National Gallery of Canada, Ottawa/ Paul Holberton Publishing, pp. 376, £

This stout and well-designed volume nicely complements Tim Hilton’s classic biography of John Ruskin. It is the catalogue for the exhibition at the National Gallery of Canada, Ottawa (till 11 May) and the Scottish National Portrait Gallery (4 July–28 September).

A Scottish venue is especially appropriate. Ruskin (1819–1900) was a Londoner but proudly Scots by descent. He retained the slight Scottish accent of his father, a successful sherry merchant, who had been brought up in Edinburgh; and already at nine drew a highly competent map of Scotland, which is illustrated but regrettably not exhibited. In common with the fashion of his time, the poems and novels of Sir Walter Scott were his ‘chief source of delight’; a formative visual and romantic memory was ‘going through Glenfarg, near Kinross, on a winter’s morning, when

the rocks were hung with icicles’. Mountains, rocks (geology, another fashion) and wild plants would always be favourite subjects.

Ruskin’s literary and cultural importance are beyond dispute, but how seriously should we take him as an artist?
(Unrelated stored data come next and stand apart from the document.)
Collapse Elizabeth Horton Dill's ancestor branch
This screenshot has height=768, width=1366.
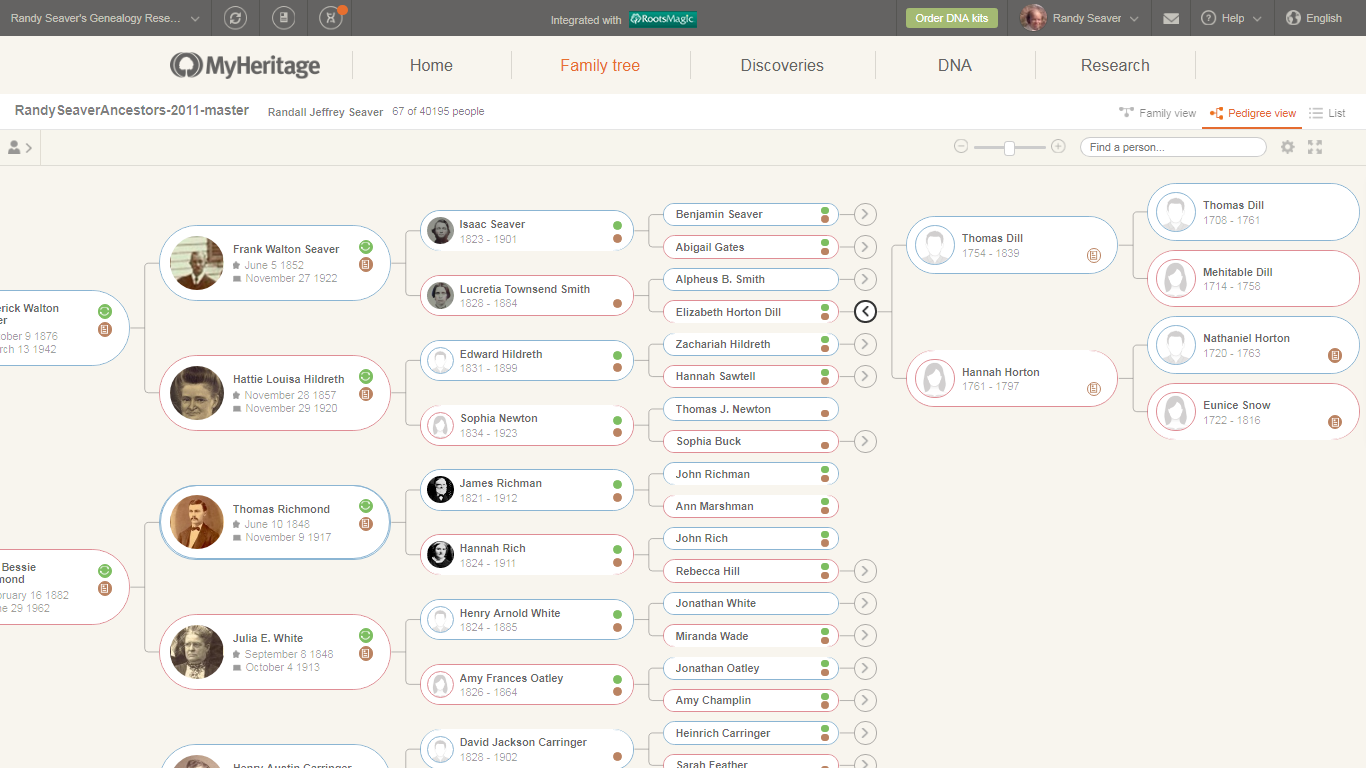pos(864,311)
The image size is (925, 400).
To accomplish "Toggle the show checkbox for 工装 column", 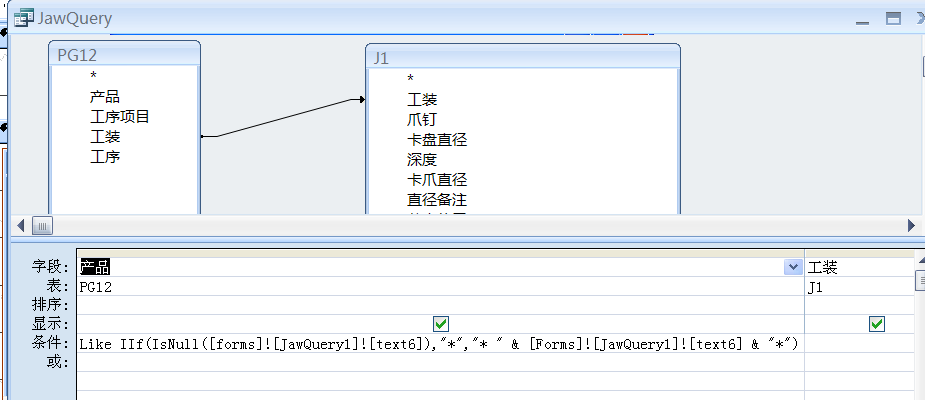I will click(x=877, y=324).
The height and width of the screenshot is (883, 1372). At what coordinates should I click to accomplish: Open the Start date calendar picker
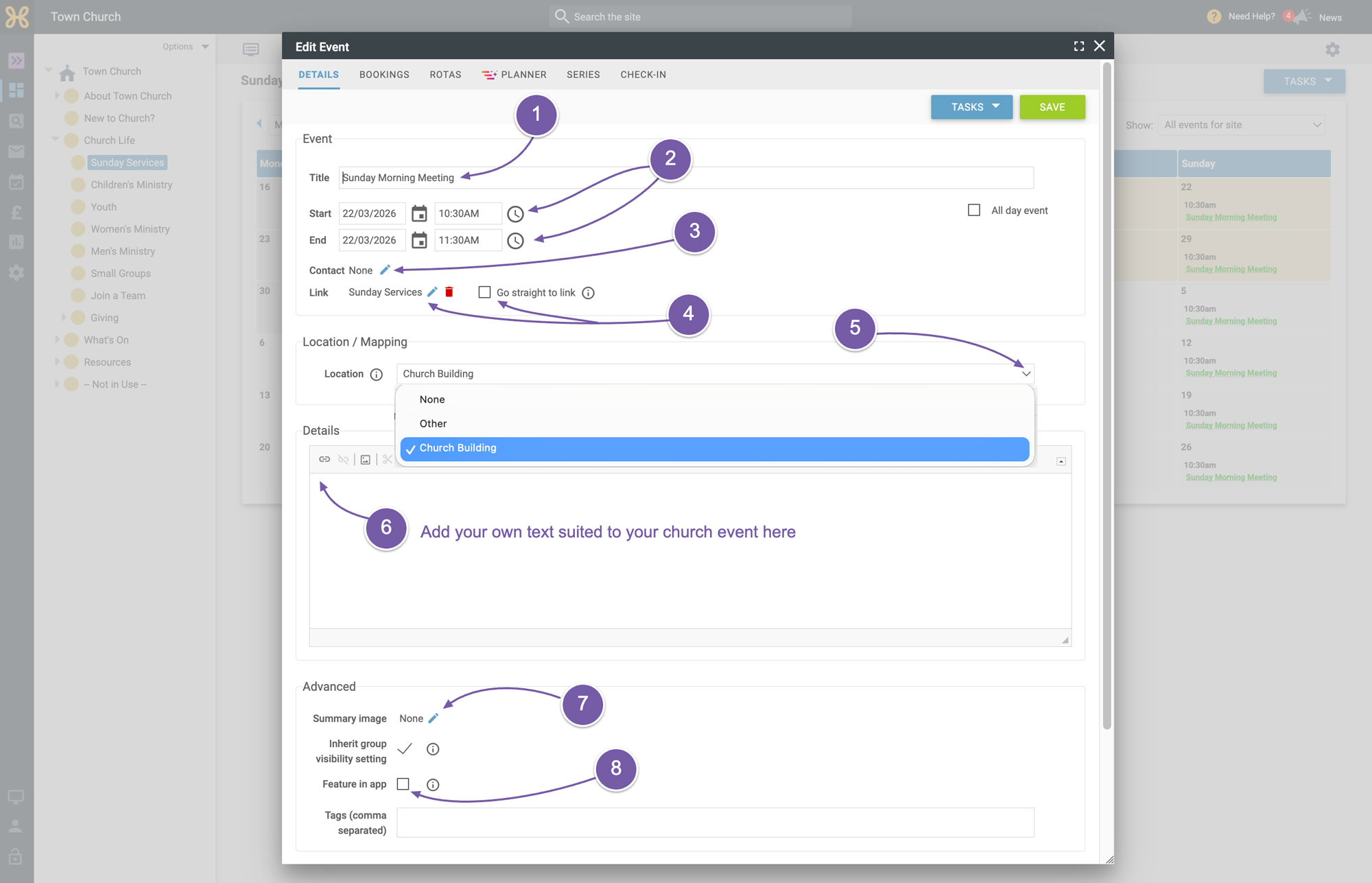[x=419, y=214]
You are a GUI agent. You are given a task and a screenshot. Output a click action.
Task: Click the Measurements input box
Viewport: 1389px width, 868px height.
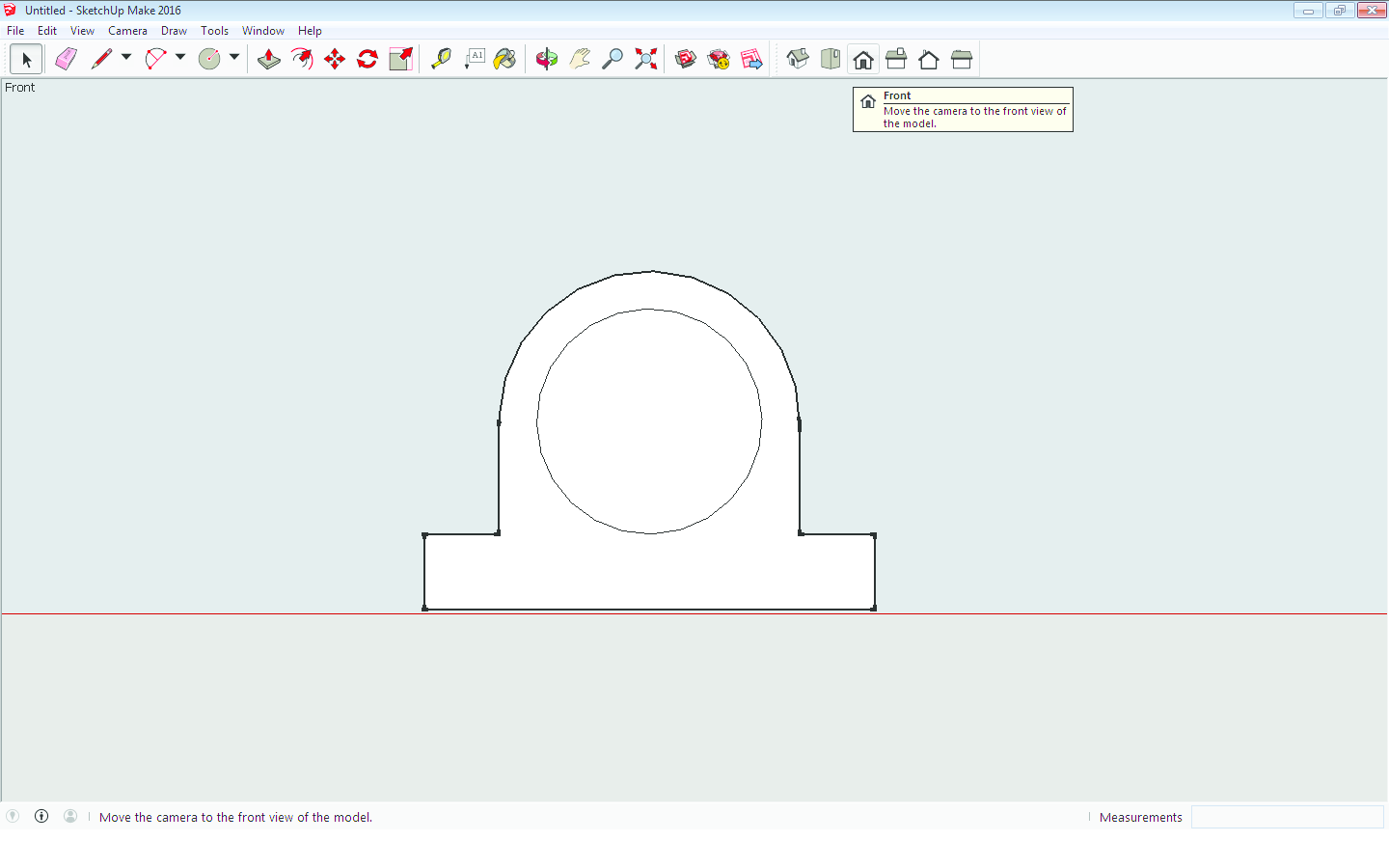(1287, 817)
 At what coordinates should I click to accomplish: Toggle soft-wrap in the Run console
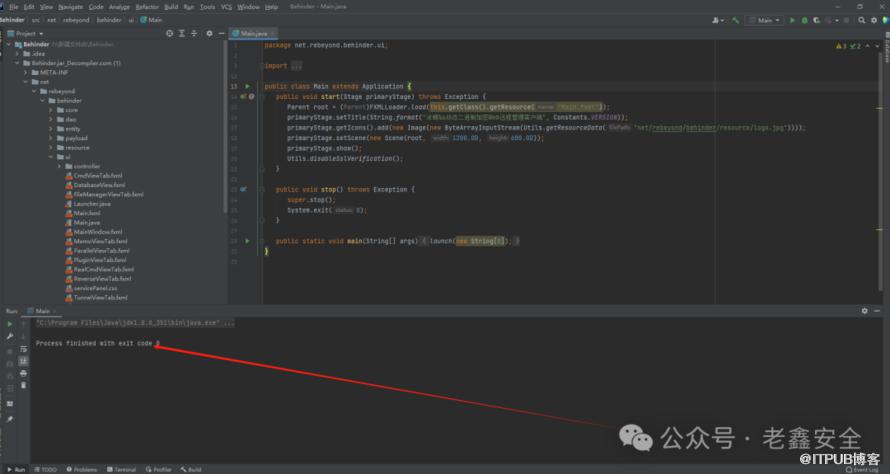tap(23, 348)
This catalogue suggests very seriously indeed. At his best, writes Conal Shields, he is ‘among the greatest of English painters and draftsmen’. Ruskin had drawing lessons and was never without a sketchbook; but he regarded his drawing as an aid, not as art. In 1858 he told some students that drawing ‘must always be nothing in itself, unless the whole life be given in it’. And to the illustrator Kate Greenaway he described his own drawings as ‘such mere hints’ that he never imagined them giving ‘the least pleasure to anyone but myself’. More analytically, when working alongside the professional artist James Harding, one of his teachers, he noted that he could only draw ‘bits’, whereas Harding produced ‘pictures’. That is borne out time and again. Some of the bits are desirable, but bits they remain. An illustration comparing the same Venice scene by Ruskin and Samuel Prout, Harding’s teacher, damagingly demonstrates the difference.
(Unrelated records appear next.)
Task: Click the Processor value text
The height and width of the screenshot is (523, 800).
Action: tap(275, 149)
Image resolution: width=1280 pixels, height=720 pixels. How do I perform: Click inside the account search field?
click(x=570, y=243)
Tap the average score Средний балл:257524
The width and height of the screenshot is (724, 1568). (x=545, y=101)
According to his father, Ruskin was a geologist before he was anything else. His rock drawings get his current advocates particularly hot and bothered. ‘Could there be an anthropomorphic aspect to the drawing,’ asks Shields of Crossmount, ‘the rock forms subtly referring to the spread-eagled female body?’ It was made when Ruskin was on his way to propose marriage to his future wife Effie Gray. Christopher Newall is more sweeping. Ruskin’s landscape drawings ‘may be recognised on occasions as stemming from unfulfilled sexual desires, seen for example in the observation of geological forms unwittingly suggestive of female genitalia’ etc. One can only suggest cold showers all round before they next grapple with the rock drawings.